Passage:
The second crimp 35 would provide strain relief to the electrical 
connection formed by the first crimp 34. 
The first and second crimps 34, 35 would be made by a special crimping 
tool, which encircles the second sleeve 31 and provides a uniform pressure 
to cause the second sleeve 31 to controllably collapse toward the incoming 
multi-line phone cable 2. Although FIG. 5 illustrates continuous first and 
second crimps 34, 35, it is envisioned that non-continuous crimps could be 
formed in the second sleeve 31, such as segmented crimps. Also, it is 
envisioned that the first crimp 34 could be supplemented by an additional 
crimp or crimps, to better ensure that good electrical contact is made 
between the inner surface of the second sleeve 31 and the folded back 
portion of the shielding layer 17. 
In order to attach the second sleeve 31 to the protector module 1, a first 
nut 36 is threaded onto the threaded portion 32 of the second sleeve 31. 
Then, the second sleeve 31 is inserted into the opening provided in the 
sidewall 3 of the protector module 1. Next, a second nut 37 is threaded 
onto the threaded portion 32 of the second sleeve 31. The first and second 
nuts 36, 37 capture the sidewall 3 of the protector module 1 to thereby 
physically attach the second sleeve 31 to the protector module 1.

Data segment:
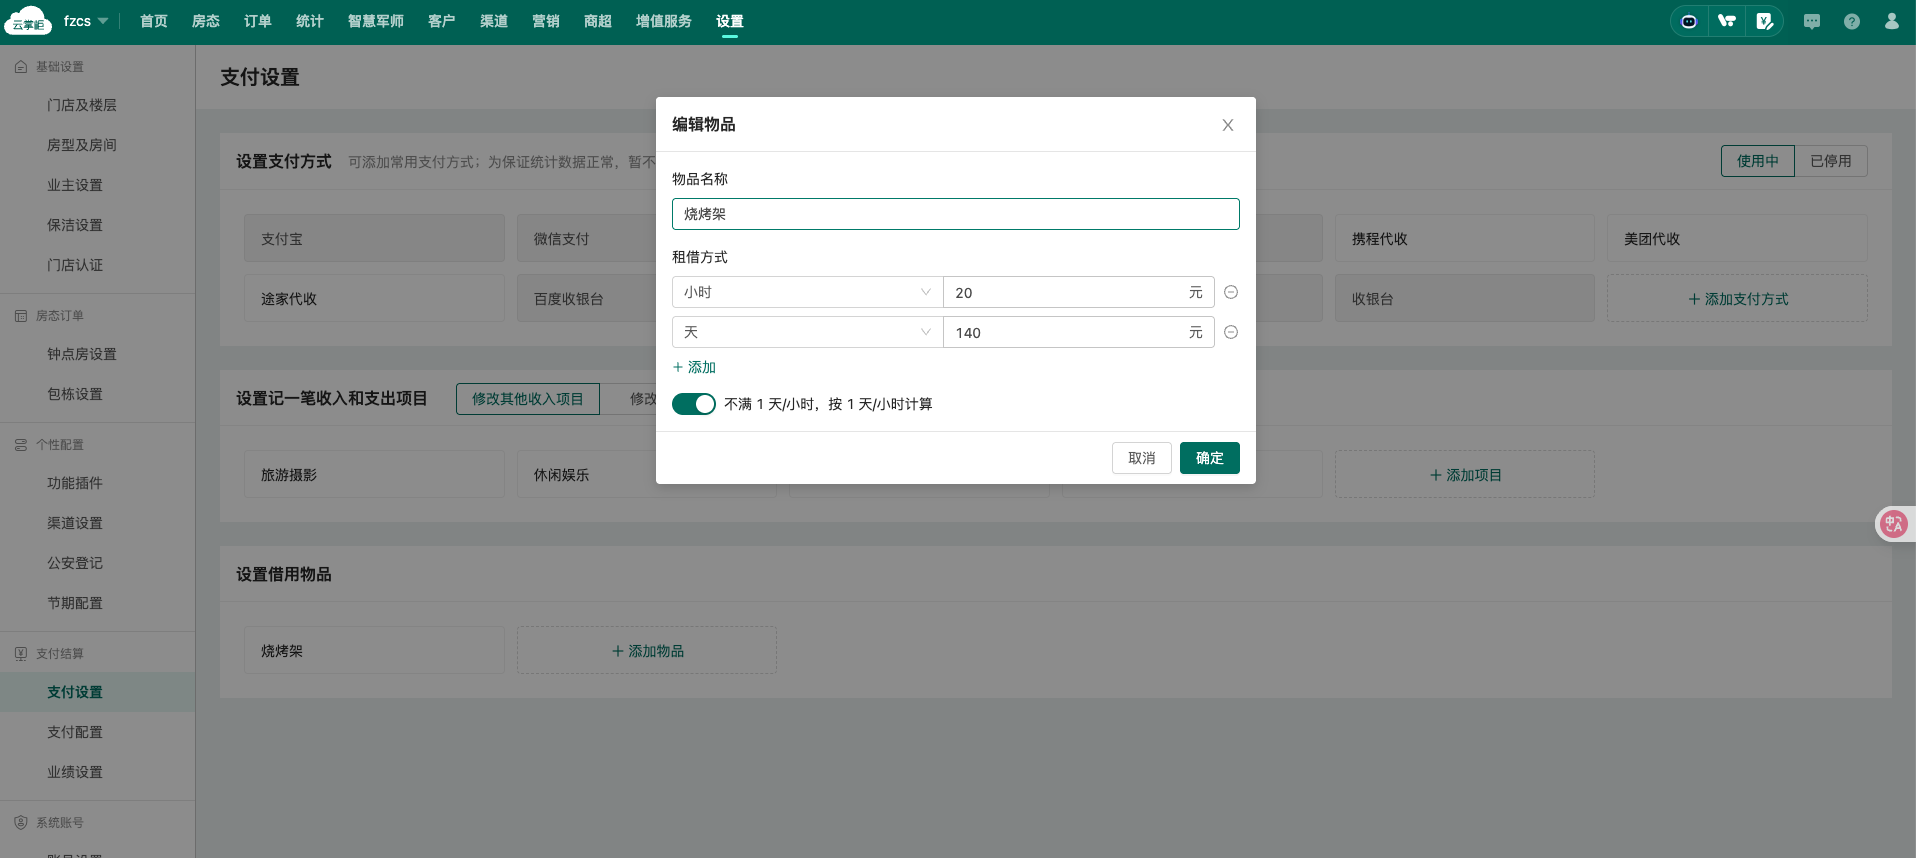The image size is (1916, 858).
Task: Open the help question mark icon
Action: point(1852,21)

What you are asked to do: Please carry the passage on the crimped sleeve and protector module forward from its final sentence. The material has no connection to the passage about the crimped sleeve and the protector module.

Output of the task:
The sidewall 3 is constructed of an electrically conductive material, such 
as sheet steel. Since the second sleeve 31 is constructed of an 
electrically conductive material, the physical connection between the 
second sleeve 31 and the sidewall 3 results in an electrical connection 
between the shielding layer 17 of the incoming multi-line phone cable 2 
and the sidewall 3 of the protector module 1. If the opening in the 
sidewall 3 is overly large, washers may be included adjacent to the first 
and second nuts 36, 37 to enable the physical and electrical connection of 
the second sleeve 31 to the protector module 1. 
FIG. 7 illustrates a third sleeve 40 for use in the second embodiment of 
the electric coupling mechanism of the present invention. The third sleeve 
40 is shaped as a cylinder having two open ends, and is formed of a 
conductive alloy or conductive metal such as aluminum, gold, or copper. A 
bracket 41 is attached to one end of the third sleeve 40. The bracket 41 
includes a vertical portion 42 and a horizontal portion 43. The bracket 41 
is connected to the third sleeve 40 by welding, soldering, a threaded 
engagement, or any other suitable form of fixing. The bracket 41 is also 
formed of an electrically conductive material. 
Now, the construction of the second embodiment of the electric coupling 
mechanism will be described with reference to FIGS. 8, 9, and 10. As in 
the first embodiment, the insulation layer 16 is removed from the end of 
the incoming multi-line phone cable 2, thereby exposing the shielding 
layer 17. The exposed shielding layer 17 is folded back onto the adjacent, 
remaining portion of the insulation layer 16. The first sleeve 30 is 
inserted into the end of the incoming multi-line phone cable 2, so as to 
reside beneath the folded back portion of the shielding layer 17.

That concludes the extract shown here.